■ Text block ■

##########

The cabinet has approved an extension of the national production-linked incentive (PLI) scheme to include solar module manufacturing.
With an outlay of INR4500 crore, the policy is intended to incentivize manufacturers, including foreign firms, to build gigawatt scale, vertically integrated production facilities in India.
A cabinet statement about application of the program to solar module production, released yesterday, said manufacturers would be selected for incentives via competitive bidding, with cash to be disbursed in relation to high-efficiency panel sales for five years after the commissioning of manufacturing plants. The statement also said manufacturers would earn higher rewards for more efficient modules and local content but, if companies are required to bid to accept the lowest incentive payment levels, it was unclear how those two factors could be rewarded.
The government wants to incentivize the development of enough vertically-integrated factory capacity to produce 10 GW of solar panels per year, to generate investment–presumably private–of around INR17,200 crore in solar manufacturing.
The federal government said the scheme is likely to create demand for INR17,500-crore worth of ‘balance of materials’ components for solar systems.
Photovoltaic project installation in India is highly dependent upon imported cells and modules as domestic manufacturers have limited operational capacity.
Solar manufacturers lauded the cabinet decision to approve extension of the PLI scheme.
Hitesh Doshi, chairman and MD of module company Waaree Group, said the PLI program would give impetus to Indian solar manufacturers to increase production capacity which, in turn, would stimulate sectoral and economic growth.

##########

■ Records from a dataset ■
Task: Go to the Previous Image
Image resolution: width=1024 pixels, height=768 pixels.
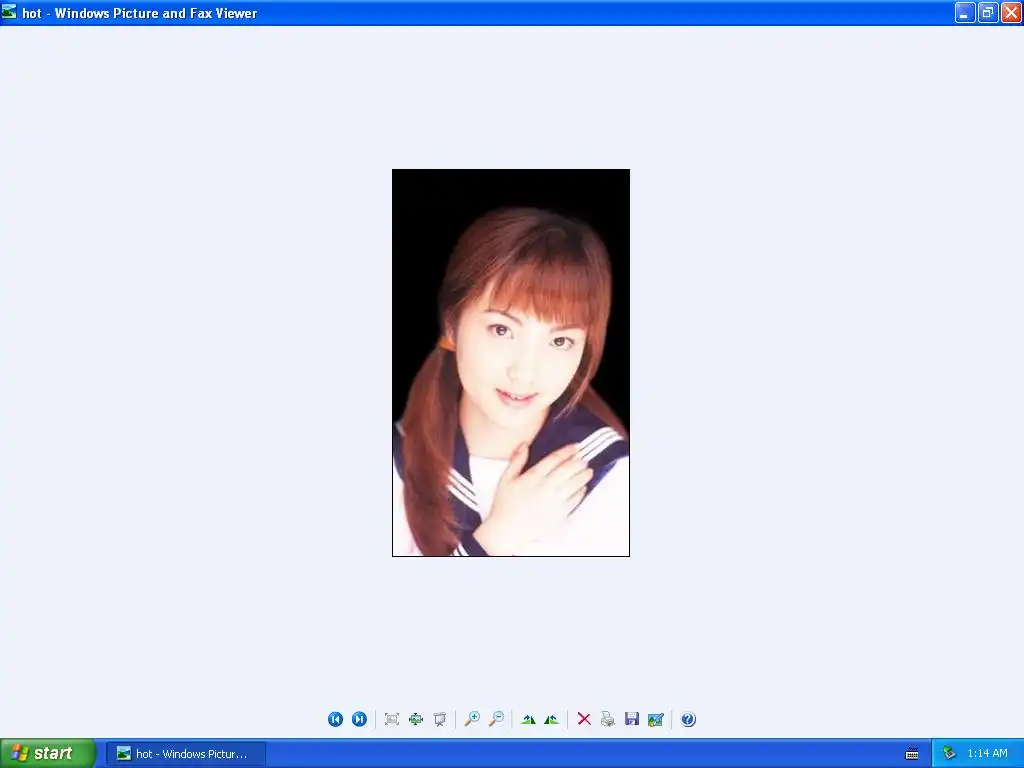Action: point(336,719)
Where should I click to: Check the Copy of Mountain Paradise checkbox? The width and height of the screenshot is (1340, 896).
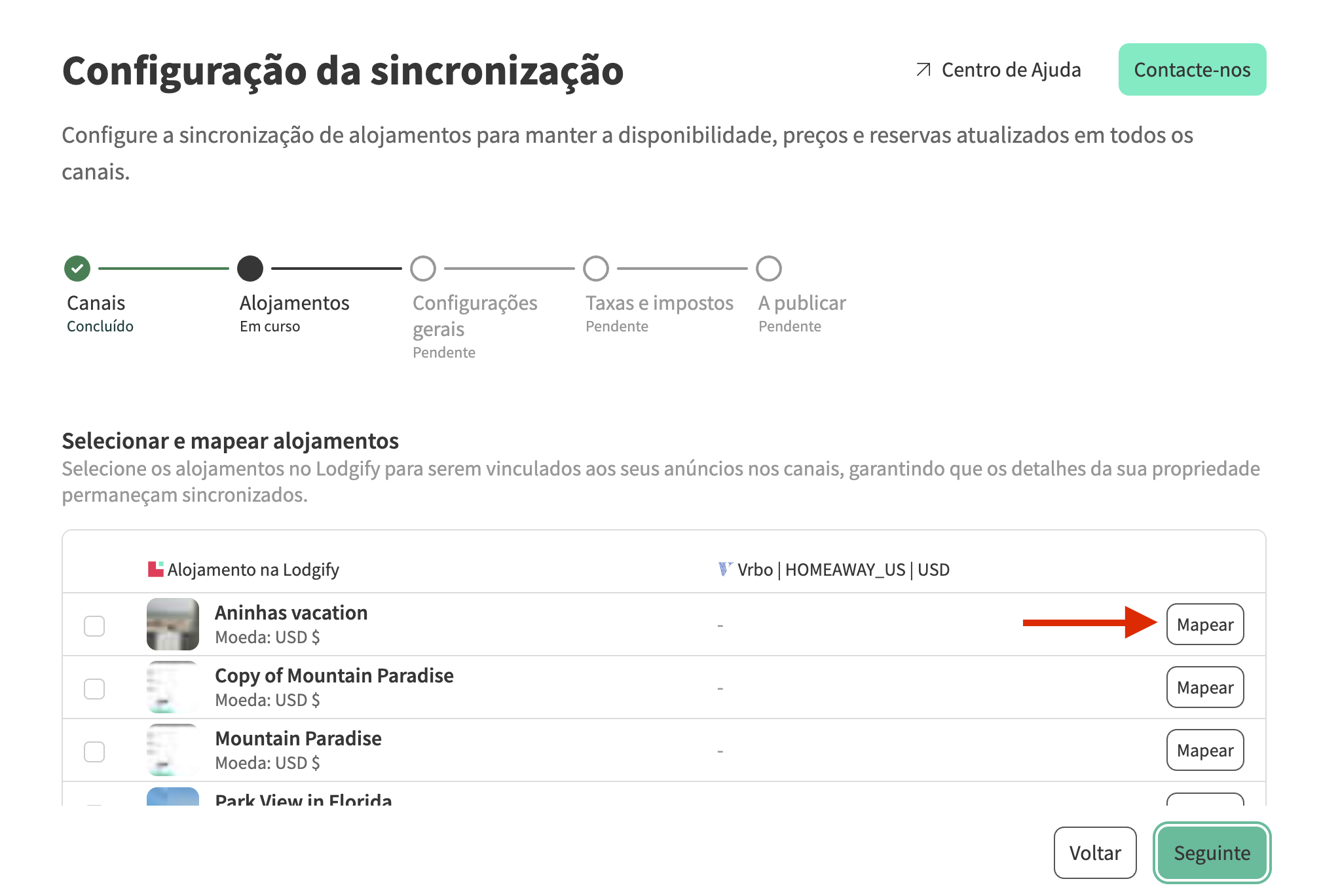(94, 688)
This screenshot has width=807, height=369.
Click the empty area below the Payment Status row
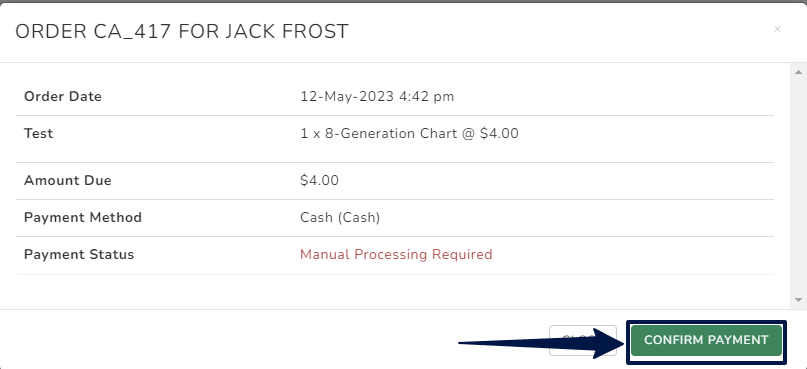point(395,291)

##########

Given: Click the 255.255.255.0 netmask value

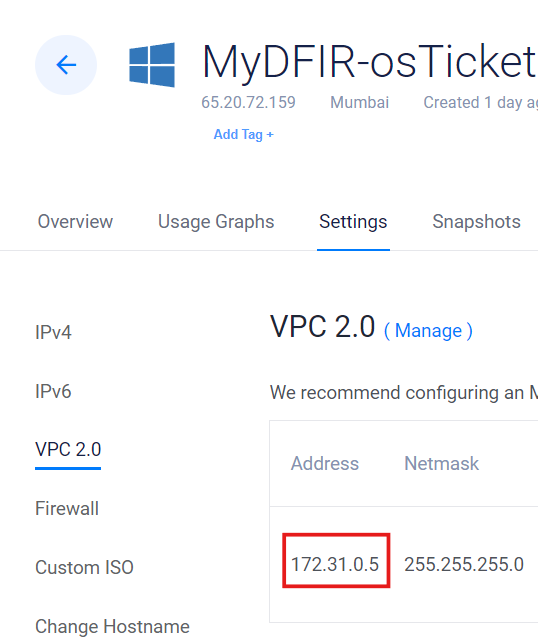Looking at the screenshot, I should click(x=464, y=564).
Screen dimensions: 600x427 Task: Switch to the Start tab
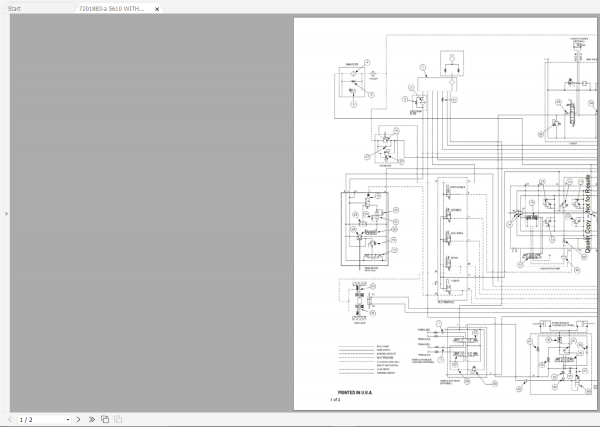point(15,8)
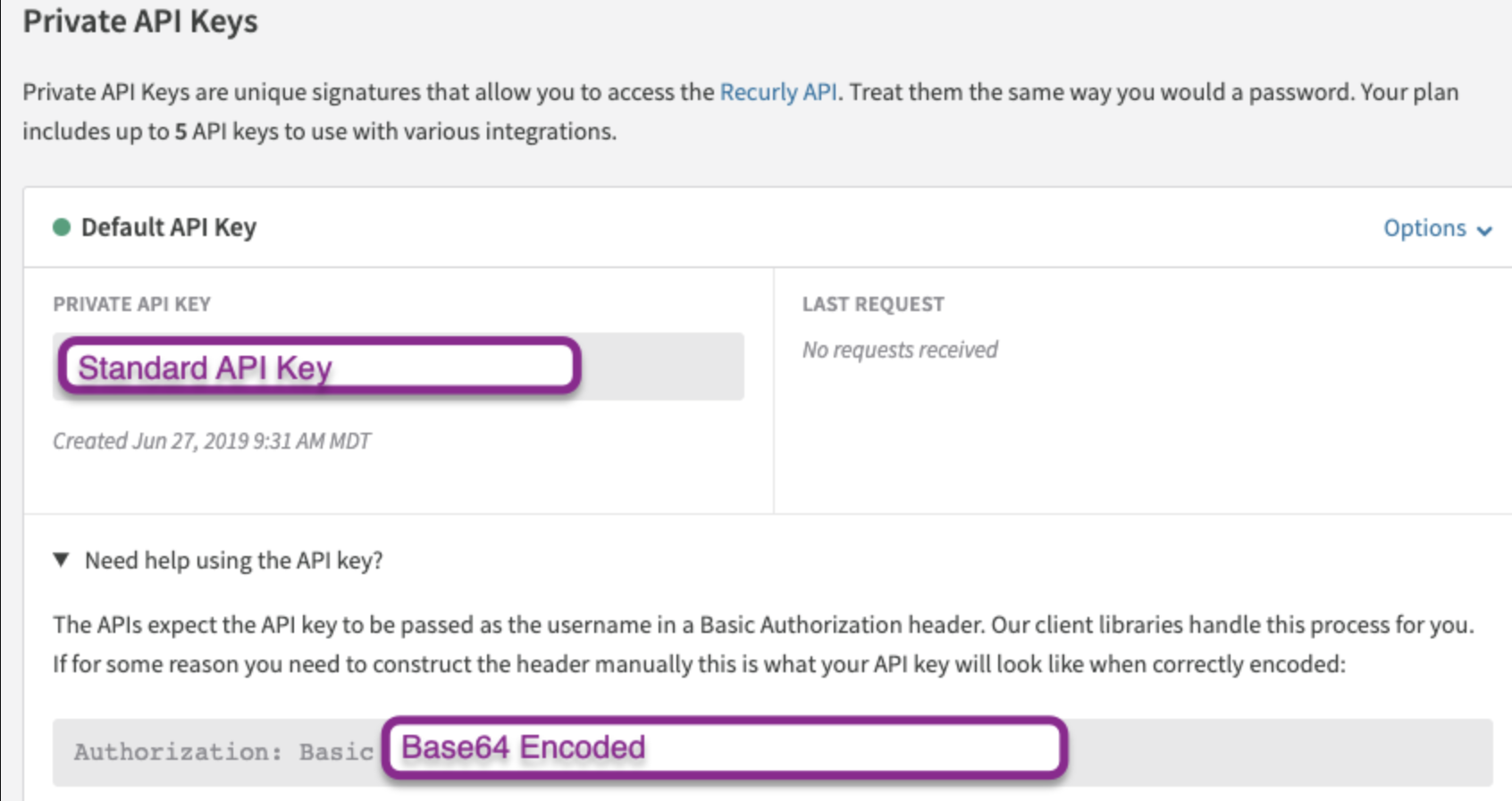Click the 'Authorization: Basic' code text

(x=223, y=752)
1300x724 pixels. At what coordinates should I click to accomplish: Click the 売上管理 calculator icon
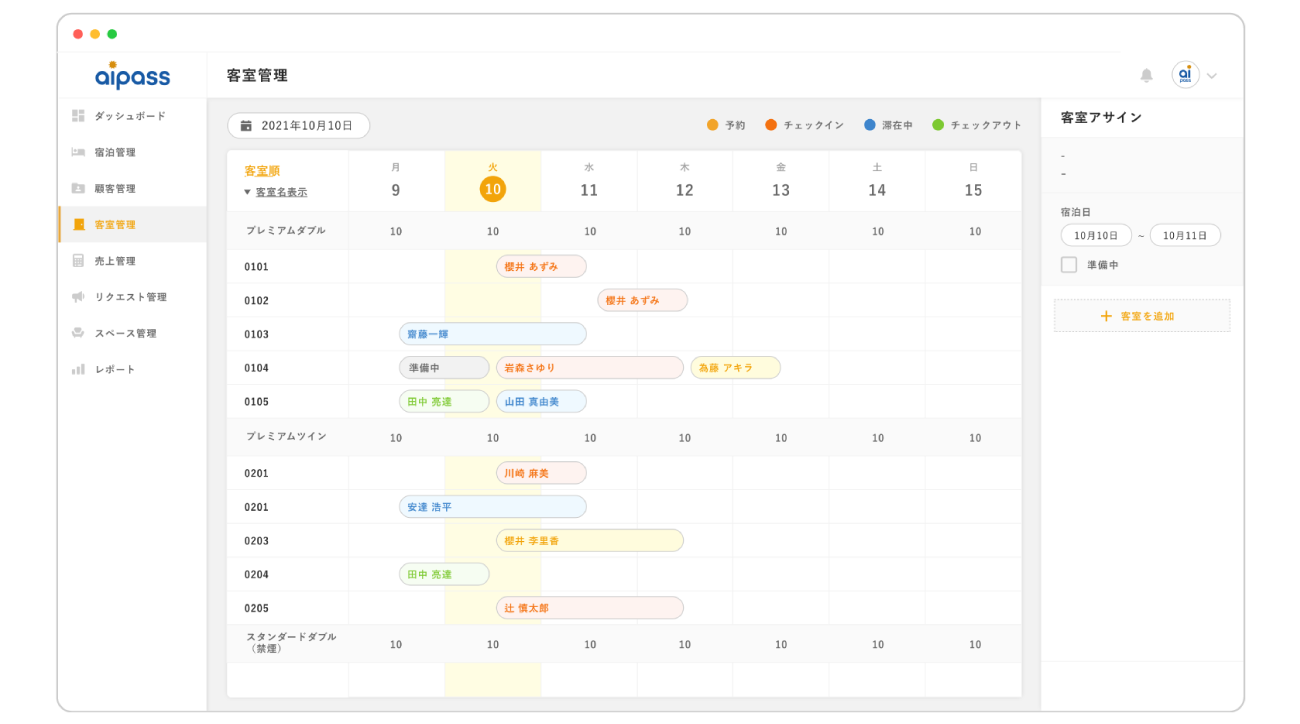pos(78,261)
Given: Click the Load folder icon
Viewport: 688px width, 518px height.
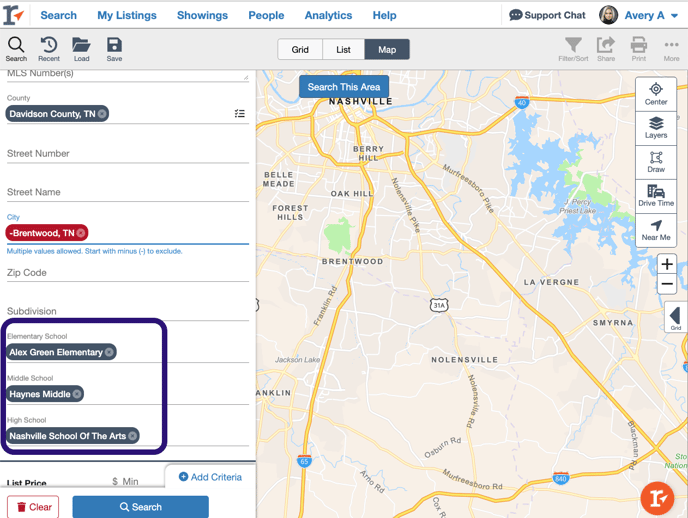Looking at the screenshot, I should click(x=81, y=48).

##########

■ Task set ■
- a) Set down the passage of the article on the solar PLI scheme starting with "The government wants" and going on through "for solar systems.".
- b) According to the article on the solar PLI scheme, why does photovoltaic project installation in India depend so heavily on imported cells and modules? Answer in one to three sentences.

■ Your written answers ■
- a)
The government wants to incentivize the development of enough vertically-integrated factory capacity to produce 10 GW of solar panels per year, to generate investment–presumably private–of around INR17,200 crore in solar manufacturing.
The federal government said the scheme is likely to create demand for INR17,500-crore worth of ‘balance of materials’ components for solar systems.

- b) Photovoltaic project installation in India depends heavily on imported cells and modules because domestic manufacturers have limited operational capacity.